Trocavam bilhetinhos, entre risos. Trocavam confidências, escreviam qualquer bobagem, não fazia diferença. Toda graça residia em ser um ato pueril. A que sentava mais a frente era morena e gordinha. Logo atrás dela estava sentada uma mocinha de cabelos castanho-avermelhados e era delicada feito uma boneca de porcelana. Bonitas. Exalavam juventude nos risos, na pele macia e modos despreocupados.

De repente a ruivinha quis espremer um cravinho no ombro da amiga. Ferrou os dedos feito garras no braço da outra. Espremeu um, dois e três, deixando marquinhas avermelhadas sobre a pele cor-de-jambo.

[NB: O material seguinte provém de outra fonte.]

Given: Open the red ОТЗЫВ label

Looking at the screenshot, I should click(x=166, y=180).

A moça morena prendeu o cabelo cacheado e farto em um coque. Quase uma sacerdotisa grega. Como vestia uma regata amarela bastante justa, parte das costas e a nuca ficaram expostas, disponíveis às mãos ágeis da colega.

De fato, a ruiva esfregou as pontas dos dedos ao longo da porção superior das costas da amiga, em busca de mais cravinhos. Se demorou na elevação dorsal, traçando linhas imaginárias na parte superior da coluna da moça. Teria a morena se arrepiado?

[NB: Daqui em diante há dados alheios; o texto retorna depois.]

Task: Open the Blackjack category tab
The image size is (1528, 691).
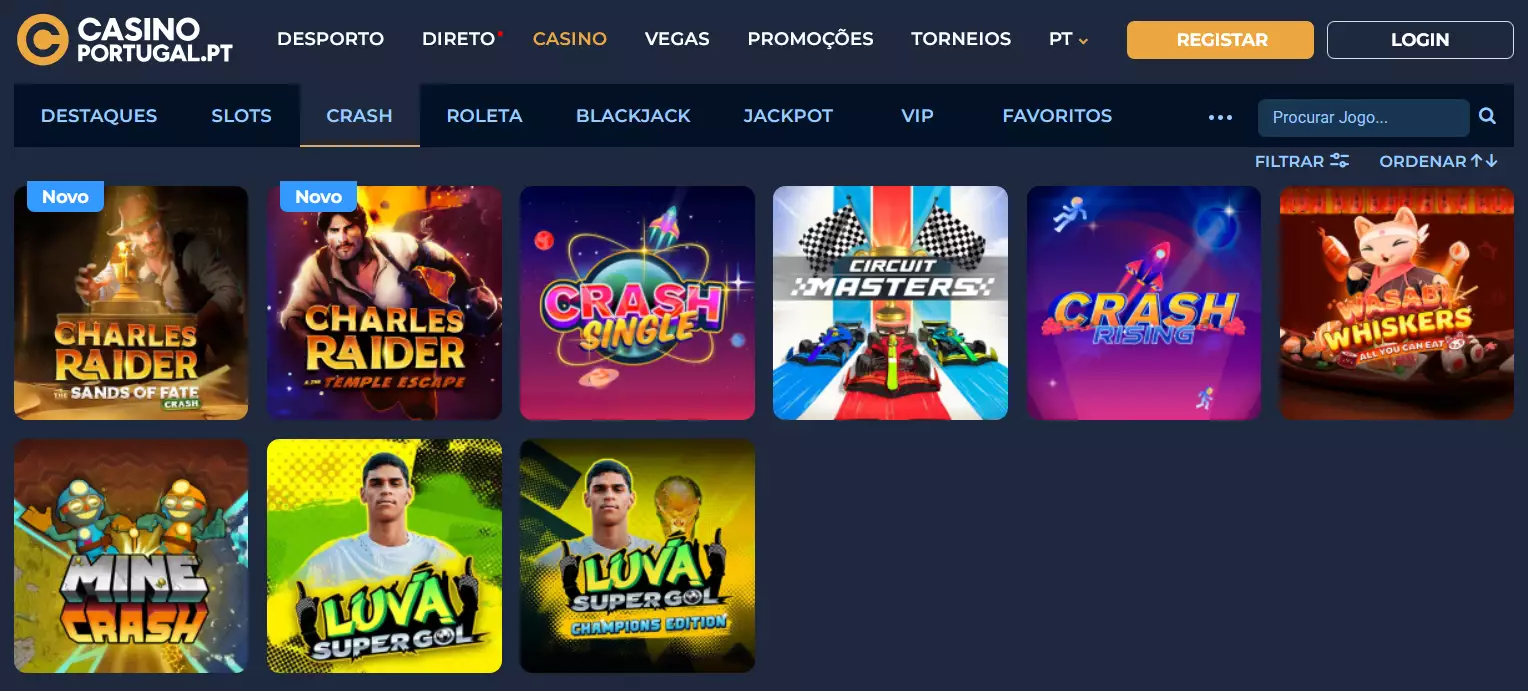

Como podiam fazer algo assim em uma sala de aula abarrotada de gente? Era como se houvesse apenas elas e eu fosse uma intrusa trespassando a indiferença com que ambas tratavam o resto do mundo.

Com todo cuidado para não ser notada, para não as atrapalhar, assisti a moça ruiva tocar a cintura da amiga, que havia apoiando o corpo de tal forma na carteira, que era possível ver parte da roupa íntima – preta com bolinhas brancas – escapando dos limites do cós da jeans. As mãos pequenas da jovem acarinharam toda parte nua ao alcance, ainda caçando cravinhos. Tinha que expurgá-los dali porque eram um claro acinte a figura bela da outra.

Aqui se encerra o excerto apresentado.